Evaluation of Machine Learning Methods to Predict Coronary Artery Disease Using Metabolomic Data
Henrietta Forssen1, Riyaz Patel2, Natalie Fitzpatrick2
1Department of Computer Science, UCL.
Studies in Health Technology and Informatics
|April 21, 2017
Summary
Supervised machine learning accurately predicts coronary artery disease using metabolomic data. These advanced methods outperform traditional regression, offering a more comprehensive analysis of complex metabolite interactions for improved disease prediction.
Area of Science:
- Biochemistry
- Computational Biology
- Cardiovascular Medicine
Background:
- Metabolomic data offers potential for non-invasive, cost-effective coronary artery disease (CAD) prediction.

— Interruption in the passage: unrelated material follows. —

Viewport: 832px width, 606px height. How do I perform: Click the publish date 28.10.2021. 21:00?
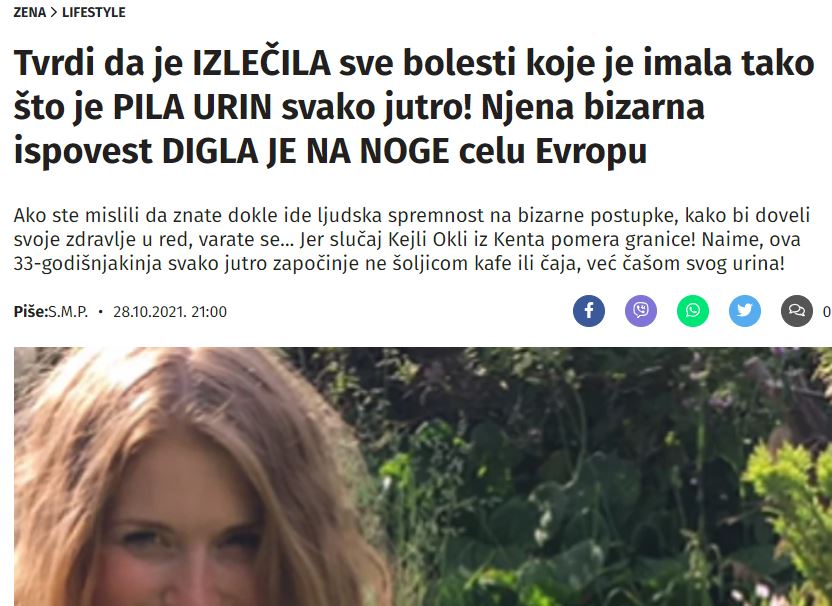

- Traditional regression models may not fully capture complex metabolite interactions, limiting prediction accuracy.
- Supervised machine learning (ML) can leverage the high dimensionality of metabolomic data.
Purpose of the Study:
- To systematically implement and evaluate supervised ML methods for CAD prediction using metabolomic data.
- To compare the performance of ML approaches against traditional regression-based methods.
- To assess the potential of ML in fully exploiting metabolomic data richness for disease prediction.
Main Methods:
- Implementation and evaluation of L1 regression for CAD prediction.
- Application and assessment of random forest classifiers for CAD prediction.
- Comparative analysis of ML methods versus traditional regression approaches using metabolomic datasets.
Main Results:
- Supervised ML methods, including L1 regression and random forest, demonstrate potential for accurate CAD prediction.
- ML approaches show promise in overcoming limitations of traditional regression models in handling complex metabolite interactions.
- The study provides a systematic evaluation of different analytical strategies for metabolomic data in disease prediction.
Conclusions:
- Supervised ML methods offer a powerful alternative to traditional regression for metabolomic data analysis in CAD prediction.
- ML techniques can better account for metabolite interactions, potentially leading to improved diagnostic accuracy.
- Further research into ML applications can enhance non-invasive prediction of cardiovascular diseases.